Top 9 Data Science Projects for a Beginner in 2020 (Shared Article from The Medium)

Written by Rashi Desai  for the original article click here. 

The ultimate project list for new skills and strengthen your portfolio.

With countries gradually opening up in baby steps and with a few more weeks to be in the “quarantine”, take this time in isolation to learn new skills, read books, and improve yourself.

While the intellectuals keep saying “it’s not a race to be productive”, for those interested in data analytics, data science or anything related to data, I thought let’s make a list of top 9 data science projects to do during your spare time, in no particular order!

1. Credit Card Fraud Detection

The number of credit card owners is projected close to 1.2 billion by 2022. To ensure security of credit card transactions, it is essential to monitor fradualent activities.
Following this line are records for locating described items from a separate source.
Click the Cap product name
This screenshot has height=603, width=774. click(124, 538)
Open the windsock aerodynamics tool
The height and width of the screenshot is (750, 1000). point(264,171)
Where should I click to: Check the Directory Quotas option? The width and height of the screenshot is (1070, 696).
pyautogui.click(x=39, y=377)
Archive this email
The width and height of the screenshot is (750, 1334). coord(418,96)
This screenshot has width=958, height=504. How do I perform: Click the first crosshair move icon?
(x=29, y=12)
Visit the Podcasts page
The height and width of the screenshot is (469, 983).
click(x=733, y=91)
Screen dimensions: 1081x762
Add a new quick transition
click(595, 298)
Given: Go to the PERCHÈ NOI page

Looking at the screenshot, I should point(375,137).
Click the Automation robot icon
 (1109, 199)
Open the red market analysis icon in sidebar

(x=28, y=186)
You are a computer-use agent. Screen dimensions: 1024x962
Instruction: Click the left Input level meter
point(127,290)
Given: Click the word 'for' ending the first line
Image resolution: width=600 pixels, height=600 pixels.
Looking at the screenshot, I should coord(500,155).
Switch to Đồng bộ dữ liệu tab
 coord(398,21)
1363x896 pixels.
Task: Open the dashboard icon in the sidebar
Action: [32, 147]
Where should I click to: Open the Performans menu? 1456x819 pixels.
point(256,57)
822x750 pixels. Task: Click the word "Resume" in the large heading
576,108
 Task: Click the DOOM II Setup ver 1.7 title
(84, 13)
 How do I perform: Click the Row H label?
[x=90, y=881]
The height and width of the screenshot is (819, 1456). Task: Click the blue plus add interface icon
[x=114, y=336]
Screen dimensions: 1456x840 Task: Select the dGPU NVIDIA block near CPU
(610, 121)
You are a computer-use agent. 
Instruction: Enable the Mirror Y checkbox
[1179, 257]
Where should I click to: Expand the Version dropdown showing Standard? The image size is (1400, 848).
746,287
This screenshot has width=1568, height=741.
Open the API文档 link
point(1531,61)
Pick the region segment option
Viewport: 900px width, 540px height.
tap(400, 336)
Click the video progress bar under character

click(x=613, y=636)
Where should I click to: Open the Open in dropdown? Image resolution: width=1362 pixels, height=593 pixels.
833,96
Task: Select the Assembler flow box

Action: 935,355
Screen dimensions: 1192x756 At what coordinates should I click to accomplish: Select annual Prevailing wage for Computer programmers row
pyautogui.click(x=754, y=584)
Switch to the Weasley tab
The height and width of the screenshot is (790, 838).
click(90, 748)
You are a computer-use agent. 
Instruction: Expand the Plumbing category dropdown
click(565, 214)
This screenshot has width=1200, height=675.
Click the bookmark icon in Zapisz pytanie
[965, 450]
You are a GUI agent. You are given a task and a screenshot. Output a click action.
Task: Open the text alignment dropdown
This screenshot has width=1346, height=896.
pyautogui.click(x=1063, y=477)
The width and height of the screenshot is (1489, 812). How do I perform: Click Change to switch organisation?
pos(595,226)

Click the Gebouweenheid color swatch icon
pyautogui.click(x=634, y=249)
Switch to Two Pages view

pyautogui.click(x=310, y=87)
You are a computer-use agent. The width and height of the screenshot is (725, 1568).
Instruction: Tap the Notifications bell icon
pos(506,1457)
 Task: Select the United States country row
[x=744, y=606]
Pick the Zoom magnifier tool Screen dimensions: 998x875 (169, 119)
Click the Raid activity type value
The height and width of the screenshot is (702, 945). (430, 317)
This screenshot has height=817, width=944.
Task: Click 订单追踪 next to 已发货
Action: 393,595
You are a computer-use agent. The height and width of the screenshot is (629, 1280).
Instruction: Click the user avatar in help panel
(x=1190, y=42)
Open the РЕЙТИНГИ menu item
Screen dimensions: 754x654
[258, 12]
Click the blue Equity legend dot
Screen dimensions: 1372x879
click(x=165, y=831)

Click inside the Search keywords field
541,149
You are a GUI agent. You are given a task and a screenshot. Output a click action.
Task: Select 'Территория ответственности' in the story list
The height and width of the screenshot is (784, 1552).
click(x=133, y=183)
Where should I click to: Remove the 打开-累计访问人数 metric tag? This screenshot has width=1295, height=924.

Credit card companies shall be able to recognize fraudulent credit card transactions so that customers are not charged for items that they did not purchase.

A credit card dataset contains a mix of fraud as well as non-fraudulent transactions and the target is to predict if a given test transaction is fraudulent or not.

Algorithms to be used:

Since the target variable is categorical, the problem can be solved with a line of machine learning algorithms as —

  1. Logistic regression
  2. Decision trees
  3. Neural network or so.

2. Customer Segmentation

Customer Segmentation is the process of splitting a customer base into multiple groups of individuals that share a similarity in ways a product is or can be marketed to them such as gender, age, interests, demographics, economic status, geography, behavioral patterns, spending habits and much more..

Customer Segmentation is one the most important applications of unsupervised learning. Using clustering techniques, companies can identify the several segments of customers allowing them to target the potential user base.

Companies use the clustering process to foresee or map customer segments with similar behavior to identify and target potential user base.

Algorithms to be used:

K-means clustering, heirarchical clustering are the top clustering methods. Some of the other clustering algorithms are:

  1. Partitioning method
  2. Fuzzy clustering
  3. Density-based clustering
  4. Model-based clustering

Furthermore, once the data is collected, companies can gain a deeper understanding of customer preferences and requirements for discovering valuable segments that would reap them maximum profit. This way, they can strategize their marketing techniques more efficiently and minimize the possibility of risk to their investment.

3. Sentiment Analysis

Sentiment, defined as a view of or attitude toward a situation or event; an opinion is a vital topic in the field of Data Science. It has become by far one of the hottest topics in the field given its utmost relevance in today’s age of social media and the number of business problems it can solve.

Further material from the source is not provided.